De richting van licht heeft invloed op detaillering, de weergave van textuur. Tegenlicht geeft weinig detail. Onderscheid strijklicht, tegenlicht, plat licht, kaal/hard licht, koel, zacht, neutraal, warm licht, flitslicht, invullicht, gereflecteerd licht. Er is verschil tussen ochtend-, middag-, avond- en

schemerlicht. Dat geldt ook voor alle vormen van kunstlicht.

De verdeling van licht en donker bepaalt waar de aandacht heen gaat. Het speelt een rol in de compositie en de kijklijn.

Toon: De toon van de foto heeft betrekking op het contrast, de gradatie én dekking van het beeld.

Contrast gaat over verhouding tussen diepste zwart en helderste licht in de foto. Hard contrast kent krachtige uitersten, zacht of vlak contrast niet.

De gradatie heeft te maken met het verloop van de waarden tussen het diepste zwart en helderste wit. Harde gradatie heeft weinig middentonen, zachte gradatie juist veel middentonen, grijstinten.

De dekking geeft afdrukzwaarte aan. High key (overwegend lichte tonen) en low key (overwegend donkere tonen) zijn de uitersten.

Kleurgebruik: Kleuren en combinaties kunnen aandacht trekken en compositie en arrangement beïnvloeden. Kleurcontrasten kunnen harmonieus of schril zijn. Kleuren hebben invloed op gevoel:

pasteltinten - tederheid, felle kleuren - hartstocht, blauw - koel, rood - warm, blauw - wijkt, rood - komt op je af. Kleuren variëren in helderheid en verzadiging. Veel verzadigde kleuren maakt foto chaotisch, bont. Monochrome foto’s maken foto harmonieus. Zwart-wit is uiterste vorm van monochromie. Zwart-wit is abstractie van de werkelijkheid, daardoor vaak kunstzinniger.

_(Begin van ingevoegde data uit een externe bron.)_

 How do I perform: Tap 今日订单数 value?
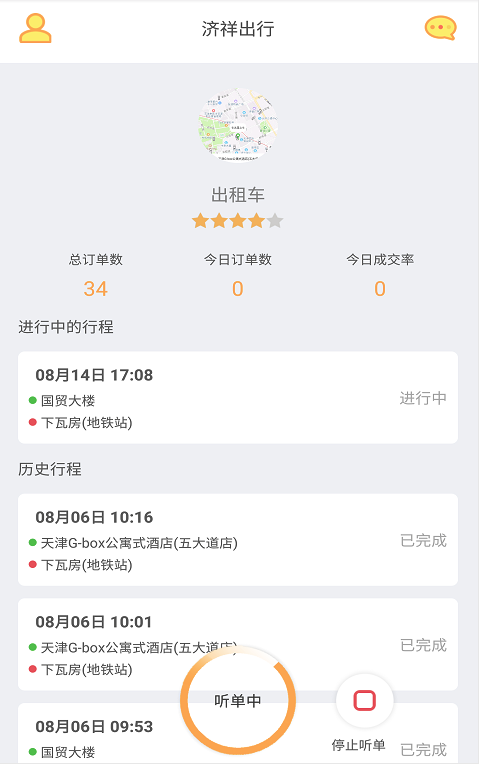pyautogui.click(x=238, y=289)
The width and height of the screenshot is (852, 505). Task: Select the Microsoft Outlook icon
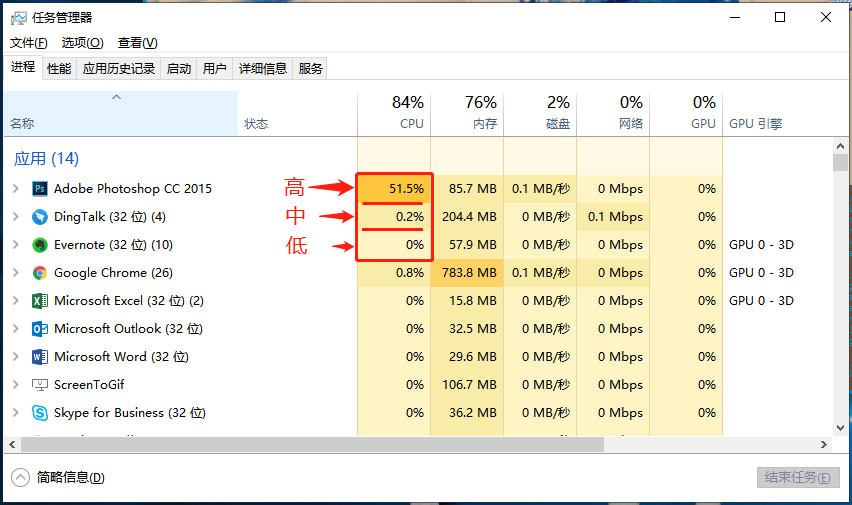point(40,328)
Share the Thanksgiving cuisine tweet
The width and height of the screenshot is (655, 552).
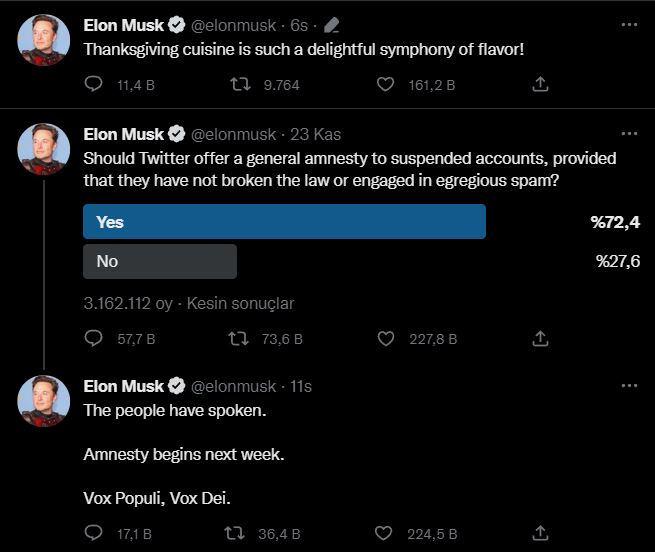(x=540, y=85)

Materiaal: Foto is object van bepaalde afmeting en een textuur. Glanzend (meer scherpte, brilliance), halfmat, parelglans, mat papier. Barietpapier of aquarelpapier. Afdruk op aluminium, perspex. Inhoud foto bepaalt materiaalkeuze.

Presentatie: Wel of niet een passe-partout (isoleert de foto van omgeving, geeft foto zekere pretentie). De kleur van passe-partout : wit geeft ruimte, donker sluit op. Kleur passe-partout sluit vaak aan bij kleur in foto. Foto solo presenteren of als onderdeel van reeks of portofolio (samenhang in onderwerp, thema). Foto’s kunnen elkaar dan versterken of beconcurreren.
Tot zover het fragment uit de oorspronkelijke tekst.